- **EXERCISE REQUIREMENTS**:
Reproduce the lines below verbatim, from the line containing "Given: Open the My Files tab" through the last line, inclusive. Leave the pictures out of your answer.

Extracted data entries
· · · · ·

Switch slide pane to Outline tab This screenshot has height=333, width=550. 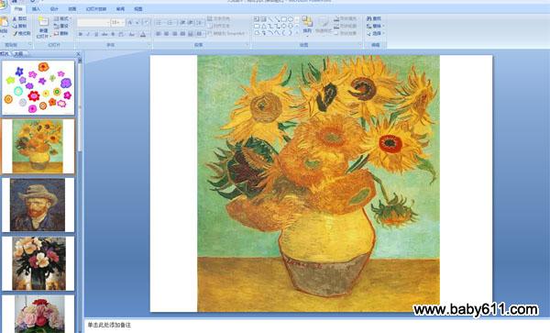point(18,54)
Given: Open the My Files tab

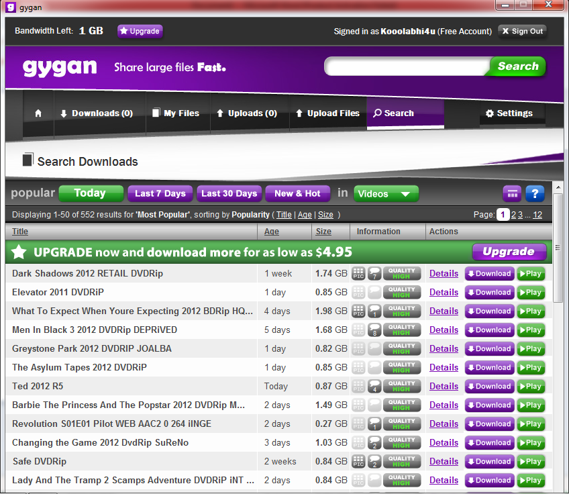Looking at the screenshot, I should pos(176,113).
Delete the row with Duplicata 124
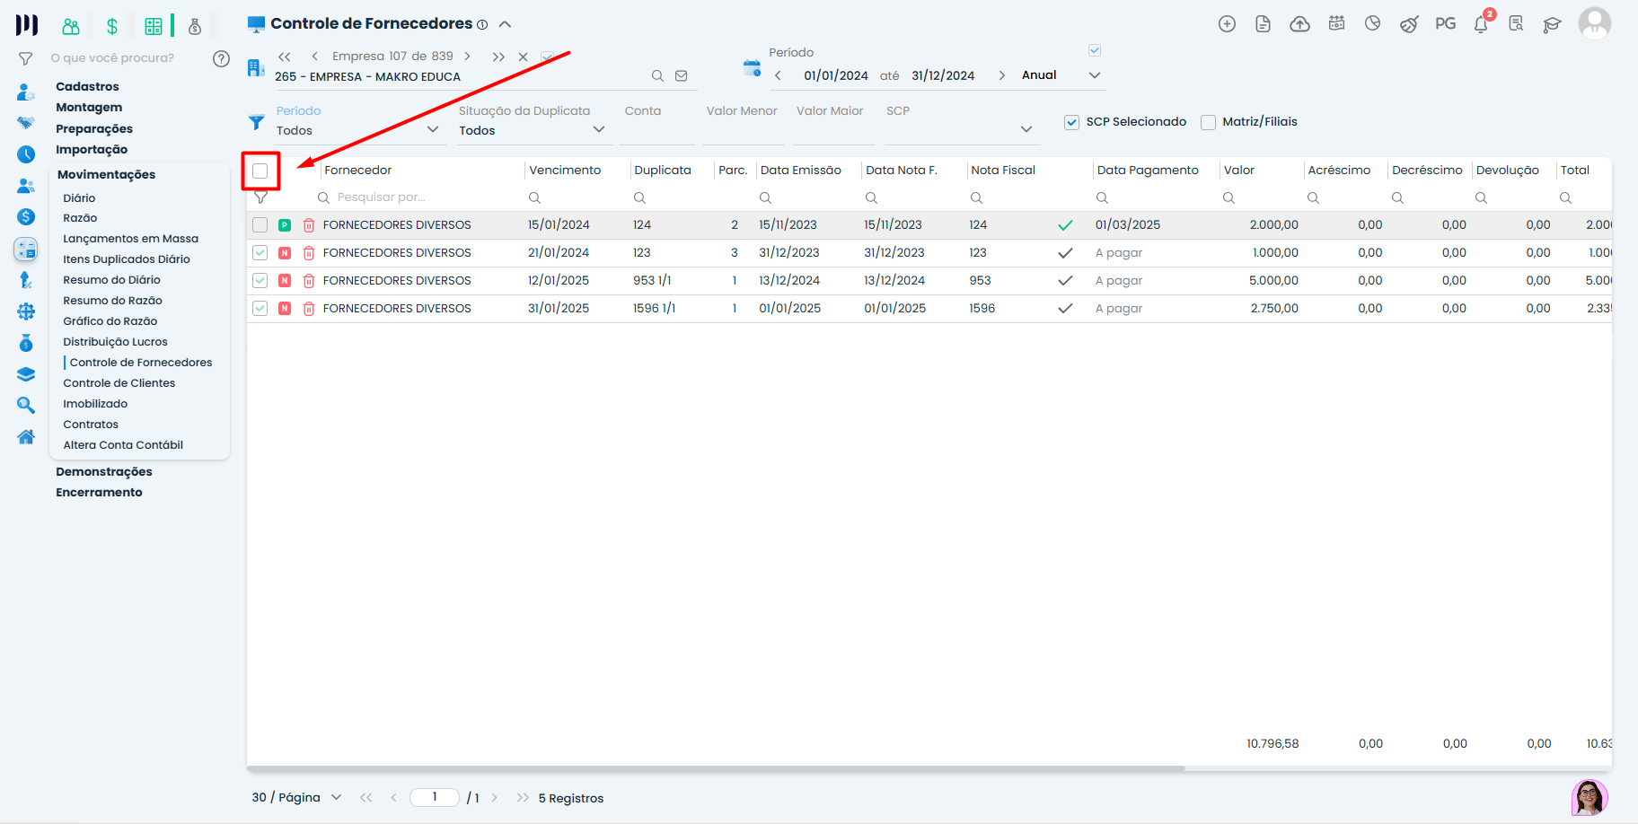 309,225
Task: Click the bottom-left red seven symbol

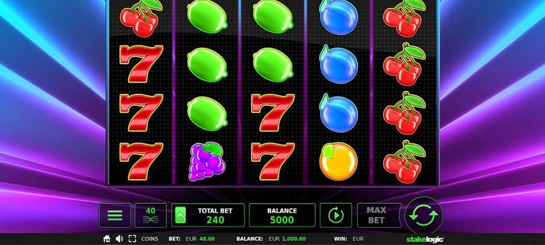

· · · · ·

- **SOLUTION FOR THIS TASK**:
Given: Open the My Files tab

Looking at the screenshot, I should pos(176,113).
Delete the row with Duplicata 124
 309,225
Task: Click the bottom-left red seven symbol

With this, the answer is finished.